Measure yourself by God’s standards, not those of others (Galatians 6:4). You’re a marvelous work of God (Ephesians 2:10) with your own gifts and talents. Use your gifts in service to others and you’ll be less likely to fall prey to the kind of envy that rots the bones (Proverbs 14:30).

The Better Love

By Linda Tancs

St. Augustine of Hippo remarked that there are two loves: love of God and love of the world. We should look at each of these as dually faceted—love of God relates to your love toward God and God’s love toward you, and love of the world relates to your love of the things of this world as well as the world’s love of you (in the form of adulation, reputation, etc.).

The Bible is replete with evidence of God’s love for us. After all, He gave us His only Son so that we might have eternal life (John 3:16). He loves us with an everlasting love (Jeremiah 31:3) that brings with it a spirit of adoption as children of God by which we cry “Abba” (Romans 8:15), an Aramaic word for father. Conversely, we are able to love others (including God) because He first loved us (1 John 4:19). God is love (1 John 4:8), and therefore He commands us to love Him as well as our neighbor (Luke 10:27).
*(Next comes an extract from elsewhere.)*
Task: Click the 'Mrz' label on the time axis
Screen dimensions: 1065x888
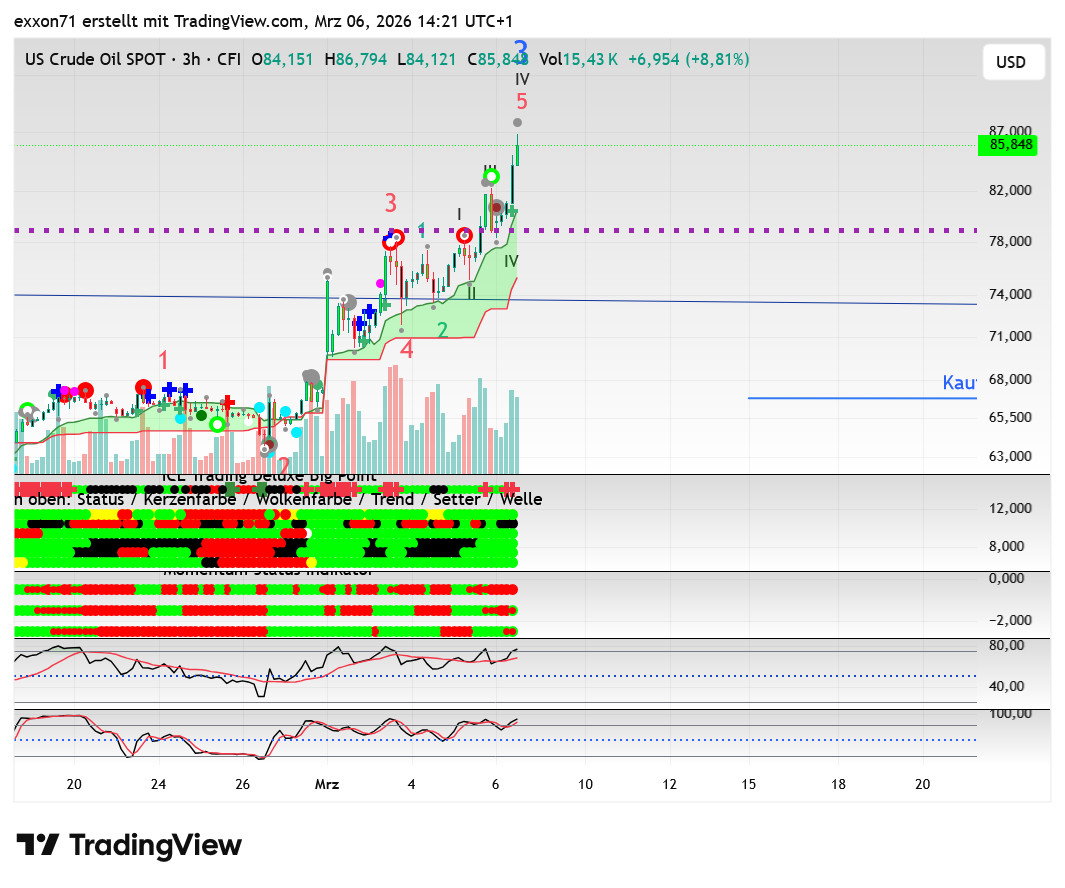Action: [x=328, y=785]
Augustine aims at the fact that when we’re unable to love, then we do not know God. And when we do not know God, then love of the world is likely to ensue. First John 2:15-17 instructs that all of the things of this world— the pursuit of self-sufficient materialism that drives the desires of the flesh and the desires of the eyes and pride in possessions—are at odds with God. Likewise, the importance you place on the world’s love of you is a barrier to God’s love dwelling in you. The concept of “keeping up with the Joneses” epitomizes the point. It manifests in an upset of the love people/use things equilibrium. When one desires to be on a par with everyone else or to increase one’s standing or reputation at the expense of others, the result is often the use of people to get more of the things one loves, failing to recognize that other people or circumstances do not dictate our riches. Only God gives, and God can take away (Job 1:21).

God’s love is the better love, and Augustine exhorts us to let it take over. Will you?